Les personnes touchées par le renforcement de cette loi dénoncent le manque d’écoute et d’intérêt de ces experts. « Les deux avocats responsables de l’analyse de la situation ont par le passé défendu la loi 21. Le processus n’est pas objectif, bien au contraire ! » s’indigne Mme Diab. 

Il n’est pas question de consulter les principaux intéressés pour cette nouvelle étape. Aucun expert en sciences religieuses ou en sociologie et aucun membre de la communauté ne sera à la table du ministère pour en discuter.

Mme Diab est catégorique : « Ça va seulement mettre de l’huile sur le feu ! »

« Si ça continue comme ça, c’est certain que je quitte le Québec ! »

C’est aussi l’avis d’Emy*. Nous la rencontrons dans un café de la rue Ontario. L’établissement est vide, elle se livre sans détour. Rapidement, nous comprenons qu’un élargissement de la loi 21 pourrait marquer un tournant majeur dans sa vie.

Arrivée d’Algérie à l’âge de cinq ans, elle se rappelle son passage à l’école primaire et des cours de catéchisme enseignés à ses camarades de classe. Elle se souvient aussi des grandes croix qui décoraient les murs des établissements scolaires et des petites croix, argentées, suspendues dans le cou de ses enseignantes. De quoi lui faire ressentir une différence de traitement entre les appartenances religieuses : « C’est vraiment deux poids, deux mesures », dit-elle, découragée. 

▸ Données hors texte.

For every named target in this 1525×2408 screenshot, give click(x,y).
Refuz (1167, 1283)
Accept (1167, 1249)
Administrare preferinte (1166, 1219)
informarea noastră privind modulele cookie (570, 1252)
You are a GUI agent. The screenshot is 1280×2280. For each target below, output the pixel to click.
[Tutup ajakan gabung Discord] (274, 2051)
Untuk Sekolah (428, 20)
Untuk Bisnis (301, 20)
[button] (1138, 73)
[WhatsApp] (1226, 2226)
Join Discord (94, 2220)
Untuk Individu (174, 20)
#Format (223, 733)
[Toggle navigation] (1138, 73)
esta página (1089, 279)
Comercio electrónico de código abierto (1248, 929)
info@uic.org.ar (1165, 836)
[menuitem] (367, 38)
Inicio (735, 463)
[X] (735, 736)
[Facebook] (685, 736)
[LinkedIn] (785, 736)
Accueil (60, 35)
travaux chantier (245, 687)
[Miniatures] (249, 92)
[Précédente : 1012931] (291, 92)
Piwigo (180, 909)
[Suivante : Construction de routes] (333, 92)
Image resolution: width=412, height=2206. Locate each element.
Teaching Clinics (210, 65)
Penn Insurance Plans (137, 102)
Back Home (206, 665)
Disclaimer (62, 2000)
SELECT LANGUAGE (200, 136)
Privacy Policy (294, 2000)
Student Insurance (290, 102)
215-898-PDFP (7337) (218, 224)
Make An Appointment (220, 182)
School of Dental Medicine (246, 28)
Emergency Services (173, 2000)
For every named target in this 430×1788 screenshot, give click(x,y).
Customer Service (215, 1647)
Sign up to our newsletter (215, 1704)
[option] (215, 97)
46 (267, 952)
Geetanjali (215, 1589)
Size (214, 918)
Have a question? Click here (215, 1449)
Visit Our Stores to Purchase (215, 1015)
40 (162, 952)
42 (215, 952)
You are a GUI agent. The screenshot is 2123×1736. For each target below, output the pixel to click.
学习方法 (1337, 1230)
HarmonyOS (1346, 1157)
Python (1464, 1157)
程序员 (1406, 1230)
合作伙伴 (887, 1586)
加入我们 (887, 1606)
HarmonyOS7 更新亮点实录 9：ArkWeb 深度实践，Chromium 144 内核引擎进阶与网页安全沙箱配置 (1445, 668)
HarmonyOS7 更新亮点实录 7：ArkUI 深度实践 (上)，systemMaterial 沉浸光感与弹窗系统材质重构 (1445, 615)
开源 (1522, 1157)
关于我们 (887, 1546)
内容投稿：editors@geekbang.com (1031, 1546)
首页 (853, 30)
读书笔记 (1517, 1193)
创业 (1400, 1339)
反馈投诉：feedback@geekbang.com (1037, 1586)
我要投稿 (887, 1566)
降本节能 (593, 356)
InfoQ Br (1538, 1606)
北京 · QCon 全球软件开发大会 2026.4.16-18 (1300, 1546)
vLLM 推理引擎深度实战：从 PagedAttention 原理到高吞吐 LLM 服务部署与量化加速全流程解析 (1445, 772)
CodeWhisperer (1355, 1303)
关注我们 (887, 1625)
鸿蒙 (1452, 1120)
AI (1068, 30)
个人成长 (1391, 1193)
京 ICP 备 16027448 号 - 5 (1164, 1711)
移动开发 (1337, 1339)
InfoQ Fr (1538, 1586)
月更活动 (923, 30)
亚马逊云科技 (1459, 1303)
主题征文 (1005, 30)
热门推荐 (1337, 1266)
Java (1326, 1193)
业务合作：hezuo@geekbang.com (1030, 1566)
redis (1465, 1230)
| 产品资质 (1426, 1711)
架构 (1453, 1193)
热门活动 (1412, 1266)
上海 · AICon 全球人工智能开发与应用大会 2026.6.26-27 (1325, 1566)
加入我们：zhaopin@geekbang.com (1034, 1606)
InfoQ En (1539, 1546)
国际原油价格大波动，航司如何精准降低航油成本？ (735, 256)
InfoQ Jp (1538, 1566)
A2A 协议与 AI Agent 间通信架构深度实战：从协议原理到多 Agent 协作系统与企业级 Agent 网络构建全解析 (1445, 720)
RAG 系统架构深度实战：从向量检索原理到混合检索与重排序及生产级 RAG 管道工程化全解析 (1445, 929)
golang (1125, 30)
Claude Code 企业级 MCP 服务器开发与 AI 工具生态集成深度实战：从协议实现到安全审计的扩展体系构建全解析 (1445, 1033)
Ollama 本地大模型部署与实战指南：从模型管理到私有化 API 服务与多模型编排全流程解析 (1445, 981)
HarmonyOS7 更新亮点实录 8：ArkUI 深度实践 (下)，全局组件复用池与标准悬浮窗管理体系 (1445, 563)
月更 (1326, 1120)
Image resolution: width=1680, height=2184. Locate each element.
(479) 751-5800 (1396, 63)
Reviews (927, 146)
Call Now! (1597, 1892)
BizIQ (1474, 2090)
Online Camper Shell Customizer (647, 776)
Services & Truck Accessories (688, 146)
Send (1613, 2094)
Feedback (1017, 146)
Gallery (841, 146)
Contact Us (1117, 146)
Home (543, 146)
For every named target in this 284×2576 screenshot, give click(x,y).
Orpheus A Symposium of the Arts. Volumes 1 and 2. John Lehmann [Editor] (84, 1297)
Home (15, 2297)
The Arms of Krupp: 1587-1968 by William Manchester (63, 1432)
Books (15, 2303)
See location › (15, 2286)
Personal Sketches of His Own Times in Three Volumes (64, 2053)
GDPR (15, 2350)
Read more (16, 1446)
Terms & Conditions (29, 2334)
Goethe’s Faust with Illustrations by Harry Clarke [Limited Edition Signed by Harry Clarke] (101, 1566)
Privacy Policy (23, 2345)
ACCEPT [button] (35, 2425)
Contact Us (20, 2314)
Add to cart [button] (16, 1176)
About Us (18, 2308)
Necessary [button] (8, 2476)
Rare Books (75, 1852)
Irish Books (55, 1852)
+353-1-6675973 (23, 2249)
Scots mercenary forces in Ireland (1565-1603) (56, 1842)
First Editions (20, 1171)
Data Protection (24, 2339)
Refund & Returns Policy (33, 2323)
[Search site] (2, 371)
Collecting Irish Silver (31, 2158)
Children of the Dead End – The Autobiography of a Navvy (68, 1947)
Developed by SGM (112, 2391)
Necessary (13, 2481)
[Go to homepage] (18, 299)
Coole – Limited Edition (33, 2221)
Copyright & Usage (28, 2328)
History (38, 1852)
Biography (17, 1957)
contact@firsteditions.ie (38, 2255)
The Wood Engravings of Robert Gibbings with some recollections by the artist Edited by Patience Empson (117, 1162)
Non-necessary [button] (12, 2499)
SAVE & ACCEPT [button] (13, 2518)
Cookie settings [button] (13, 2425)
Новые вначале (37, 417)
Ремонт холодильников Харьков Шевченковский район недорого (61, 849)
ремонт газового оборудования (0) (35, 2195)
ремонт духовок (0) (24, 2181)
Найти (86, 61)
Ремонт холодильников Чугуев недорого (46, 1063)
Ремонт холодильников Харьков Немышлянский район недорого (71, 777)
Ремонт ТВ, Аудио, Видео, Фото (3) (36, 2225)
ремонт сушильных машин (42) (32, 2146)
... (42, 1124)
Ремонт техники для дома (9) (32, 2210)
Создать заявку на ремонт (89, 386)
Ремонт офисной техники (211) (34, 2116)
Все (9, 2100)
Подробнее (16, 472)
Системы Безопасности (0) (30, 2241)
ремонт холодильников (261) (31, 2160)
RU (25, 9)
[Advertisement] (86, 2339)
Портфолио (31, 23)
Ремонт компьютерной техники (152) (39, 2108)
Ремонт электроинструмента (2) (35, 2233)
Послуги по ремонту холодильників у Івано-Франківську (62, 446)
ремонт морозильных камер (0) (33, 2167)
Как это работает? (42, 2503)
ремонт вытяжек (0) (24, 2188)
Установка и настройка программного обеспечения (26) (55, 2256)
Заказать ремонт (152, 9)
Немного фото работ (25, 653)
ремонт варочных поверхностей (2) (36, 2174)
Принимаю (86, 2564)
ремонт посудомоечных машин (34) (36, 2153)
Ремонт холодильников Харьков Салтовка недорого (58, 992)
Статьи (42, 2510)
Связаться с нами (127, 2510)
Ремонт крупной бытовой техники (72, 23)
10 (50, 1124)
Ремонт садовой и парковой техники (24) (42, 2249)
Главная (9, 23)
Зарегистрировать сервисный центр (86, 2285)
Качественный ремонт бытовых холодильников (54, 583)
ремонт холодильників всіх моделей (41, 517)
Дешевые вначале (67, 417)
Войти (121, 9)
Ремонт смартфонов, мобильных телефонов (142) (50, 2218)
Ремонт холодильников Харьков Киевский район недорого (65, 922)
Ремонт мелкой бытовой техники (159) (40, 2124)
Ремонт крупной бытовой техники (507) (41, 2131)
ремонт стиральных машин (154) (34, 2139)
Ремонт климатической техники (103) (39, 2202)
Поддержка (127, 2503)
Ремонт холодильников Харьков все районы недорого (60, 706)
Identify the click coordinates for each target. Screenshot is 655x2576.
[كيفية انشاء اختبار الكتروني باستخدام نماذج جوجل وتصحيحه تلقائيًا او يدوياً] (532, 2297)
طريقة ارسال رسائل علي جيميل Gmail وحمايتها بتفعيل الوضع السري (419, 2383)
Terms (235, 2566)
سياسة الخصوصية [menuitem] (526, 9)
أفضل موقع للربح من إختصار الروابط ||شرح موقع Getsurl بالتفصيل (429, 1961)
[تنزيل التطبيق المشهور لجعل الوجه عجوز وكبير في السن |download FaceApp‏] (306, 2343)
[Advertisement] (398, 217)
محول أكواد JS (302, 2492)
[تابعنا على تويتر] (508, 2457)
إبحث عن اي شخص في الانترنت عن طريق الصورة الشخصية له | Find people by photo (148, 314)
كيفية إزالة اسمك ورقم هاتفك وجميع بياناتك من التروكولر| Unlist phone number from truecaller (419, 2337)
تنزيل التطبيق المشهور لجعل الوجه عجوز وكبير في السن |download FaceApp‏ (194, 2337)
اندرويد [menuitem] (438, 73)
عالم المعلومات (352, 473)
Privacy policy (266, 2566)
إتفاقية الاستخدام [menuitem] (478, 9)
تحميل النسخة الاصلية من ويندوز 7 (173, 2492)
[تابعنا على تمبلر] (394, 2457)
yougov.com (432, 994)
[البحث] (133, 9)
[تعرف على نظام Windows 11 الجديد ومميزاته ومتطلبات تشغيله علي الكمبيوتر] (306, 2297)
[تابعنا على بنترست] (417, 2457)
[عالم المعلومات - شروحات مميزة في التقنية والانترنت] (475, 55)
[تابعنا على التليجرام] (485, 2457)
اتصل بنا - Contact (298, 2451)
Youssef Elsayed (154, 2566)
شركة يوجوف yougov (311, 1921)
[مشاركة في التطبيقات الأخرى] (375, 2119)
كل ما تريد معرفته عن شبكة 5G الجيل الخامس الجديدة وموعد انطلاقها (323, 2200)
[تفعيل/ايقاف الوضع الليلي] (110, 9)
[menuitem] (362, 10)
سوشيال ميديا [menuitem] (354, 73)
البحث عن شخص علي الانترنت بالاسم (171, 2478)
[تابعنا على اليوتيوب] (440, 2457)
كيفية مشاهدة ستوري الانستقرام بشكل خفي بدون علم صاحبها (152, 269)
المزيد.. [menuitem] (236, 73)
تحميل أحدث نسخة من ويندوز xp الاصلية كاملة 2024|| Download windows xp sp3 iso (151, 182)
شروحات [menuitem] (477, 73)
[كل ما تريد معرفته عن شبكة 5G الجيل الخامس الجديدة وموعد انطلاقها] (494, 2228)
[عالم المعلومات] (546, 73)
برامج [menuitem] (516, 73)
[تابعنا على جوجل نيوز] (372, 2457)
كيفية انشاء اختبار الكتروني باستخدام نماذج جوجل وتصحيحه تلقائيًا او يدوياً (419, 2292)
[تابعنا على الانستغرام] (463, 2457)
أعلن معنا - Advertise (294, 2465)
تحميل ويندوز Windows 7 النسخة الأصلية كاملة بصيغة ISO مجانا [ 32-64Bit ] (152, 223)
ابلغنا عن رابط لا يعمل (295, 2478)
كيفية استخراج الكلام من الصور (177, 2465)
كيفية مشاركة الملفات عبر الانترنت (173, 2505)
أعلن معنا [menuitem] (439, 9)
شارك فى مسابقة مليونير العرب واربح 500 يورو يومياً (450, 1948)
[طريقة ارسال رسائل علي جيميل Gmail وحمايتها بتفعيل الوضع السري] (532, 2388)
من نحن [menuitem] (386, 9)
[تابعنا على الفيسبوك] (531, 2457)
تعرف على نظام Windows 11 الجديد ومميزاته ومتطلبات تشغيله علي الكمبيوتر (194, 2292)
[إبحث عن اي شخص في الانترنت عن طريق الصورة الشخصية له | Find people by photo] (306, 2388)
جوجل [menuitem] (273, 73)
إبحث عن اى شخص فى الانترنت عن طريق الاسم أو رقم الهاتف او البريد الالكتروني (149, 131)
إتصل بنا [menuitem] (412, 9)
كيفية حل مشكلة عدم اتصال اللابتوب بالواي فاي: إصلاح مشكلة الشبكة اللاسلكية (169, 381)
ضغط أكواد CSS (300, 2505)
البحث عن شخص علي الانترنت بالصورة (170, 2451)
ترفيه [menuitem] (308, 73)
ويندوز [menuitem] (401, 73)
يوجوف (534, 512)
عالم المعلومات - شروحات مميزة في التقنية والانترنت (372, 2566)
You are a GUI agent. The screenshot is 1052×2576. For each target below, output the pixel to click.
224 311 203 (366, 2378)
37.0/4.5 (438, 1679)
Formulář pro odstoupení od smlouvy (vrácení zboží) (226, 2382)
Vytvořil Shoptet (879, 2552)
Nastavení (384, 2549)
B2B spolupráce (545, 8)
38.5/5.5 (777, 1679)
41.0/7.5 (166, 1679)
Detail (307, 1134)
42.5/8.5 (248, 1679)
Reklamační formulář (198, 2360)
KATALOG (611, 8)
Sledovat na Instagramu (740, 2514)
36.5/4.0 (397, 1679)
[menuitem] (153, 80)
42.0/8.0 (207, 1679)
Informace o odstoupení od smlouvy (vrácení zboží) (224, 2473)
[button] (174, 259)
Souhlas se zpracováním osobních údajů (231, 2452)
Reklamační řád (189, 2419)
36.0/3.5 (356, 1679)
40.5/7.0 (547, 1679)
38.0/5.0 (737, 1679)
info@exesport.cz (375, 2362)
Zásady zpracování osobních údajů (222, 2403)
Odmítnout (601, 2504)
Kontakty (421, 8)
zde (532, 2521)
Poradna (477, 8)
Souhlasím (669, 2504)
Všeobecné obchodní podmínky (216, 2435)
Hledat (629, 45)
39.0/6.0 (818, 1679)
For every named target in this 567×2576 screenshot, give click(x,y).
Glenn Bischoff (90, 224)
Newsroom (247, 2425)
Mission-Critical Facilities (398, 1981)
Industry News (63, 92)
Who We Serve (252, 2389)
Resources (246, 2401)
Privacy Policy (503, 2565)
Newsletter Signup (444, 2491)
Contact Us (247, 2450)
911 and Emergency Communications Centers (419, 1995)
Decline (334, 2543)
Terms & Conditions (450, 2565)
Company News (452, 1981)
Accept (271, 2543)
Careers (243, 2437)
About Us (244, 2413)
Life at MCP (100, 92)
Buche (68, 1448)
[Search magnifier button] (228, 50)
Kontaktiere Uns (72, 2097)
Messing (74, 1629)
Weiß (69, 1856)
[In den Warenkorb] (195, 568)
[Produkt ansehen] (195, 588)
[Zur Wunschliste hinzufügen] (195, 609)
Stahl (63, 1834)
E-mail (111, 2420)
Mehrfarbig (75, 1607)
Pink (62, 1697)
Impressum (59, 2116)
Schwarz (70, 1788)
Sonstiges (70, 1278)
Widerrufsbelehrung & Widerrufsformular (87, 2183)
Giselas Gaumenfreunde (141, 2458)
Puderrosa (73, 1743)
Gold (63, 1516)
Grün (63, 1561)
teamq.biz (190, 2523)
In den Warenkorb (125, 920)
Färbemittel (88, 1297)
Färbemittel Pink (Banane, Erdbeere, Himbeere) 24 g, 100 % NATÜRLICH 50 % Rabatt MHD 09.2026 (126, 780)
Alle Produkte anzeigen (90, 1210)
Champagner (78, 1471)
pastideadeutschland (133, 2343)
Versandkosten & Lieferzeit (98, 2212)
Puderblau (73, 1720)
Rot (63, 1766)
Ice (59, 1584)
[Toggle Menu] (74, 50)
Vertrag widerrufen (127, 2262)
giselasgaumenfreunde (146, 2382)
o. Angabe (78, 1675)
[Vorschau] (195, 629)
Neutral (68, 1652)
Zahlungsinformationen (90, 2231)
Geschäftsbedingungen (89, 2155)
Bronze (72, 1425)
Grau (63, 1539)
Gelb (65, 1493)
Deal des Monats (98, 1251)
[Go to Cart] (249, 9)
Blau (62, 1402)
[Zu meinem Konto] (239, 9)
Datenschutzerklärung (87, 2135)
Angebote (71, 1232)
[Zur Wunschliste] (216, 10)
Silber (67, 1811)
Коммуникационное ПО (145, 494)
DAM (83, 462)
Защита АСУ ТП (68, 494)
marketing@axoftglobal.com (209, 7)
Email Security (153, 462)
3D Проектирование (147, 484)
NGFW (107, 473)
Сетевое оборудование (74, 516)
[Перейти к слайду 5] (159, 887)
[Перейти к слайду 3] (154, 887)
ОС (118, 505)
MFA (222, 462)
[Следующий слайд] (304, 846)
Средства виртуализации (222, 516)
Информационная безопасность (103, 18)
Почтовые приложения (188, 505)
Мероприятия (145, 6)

Avant de décrocher un poste de directrice adjointe dans une garderie privée, Emy a adapté son port du voile. « Avant, je portais le voile correctement, je cachais mon cou. Maintenant, je ne cache plus mon cou, je mets des boucles d’oreilles. Je le rends un peu plus stylé. C’est le maximum que je puisse faire pour m’adapter à la société québécoise », explique-t-elle. 

Mais après plus de 10 ans de carrière dans le domaine de l’éducation et des services de garde, Emy éprouve un certain malaise. Elle sent que le traitement qui lui est réservé a changé. Depuis l’annonce de l’élargissement de la loi 21, sa famille réfléchit d’ailleurs à de grands changements : « Si ça continue comme ça, c’est certain que je quitte le Québec !  lâche-t-elle, tranchante. Je n’ai connu que le Québec dans ma vie. (...) Mais si on ne veut pas de nous, on va aller ailleurs. »

Un élargissement qui blesse et isole

Comme Emy, Zeinab Diab estime que la société québécoise réserve aux femmes musulmanes de grandes incertitudes et beaucoup d’insécurité. « Elles résistent, elles trouvent des stratégies pour continuer à exister, malgré le contexte extrêmement hostile. Certaines vont dans des écoles privées ; elles se réorientent et vont vers d’autres cheminements. Ce projet-là vient contrecarrer leur plan B, leur plan C », déclare-t-elle.

Selon l’intellectuelle, cette initiative législative resserrera considérablement les choix de carrière de ces femmes, les isolant davantage de la vie en société. Elle qualifie cet isolement de « mort sociale ». 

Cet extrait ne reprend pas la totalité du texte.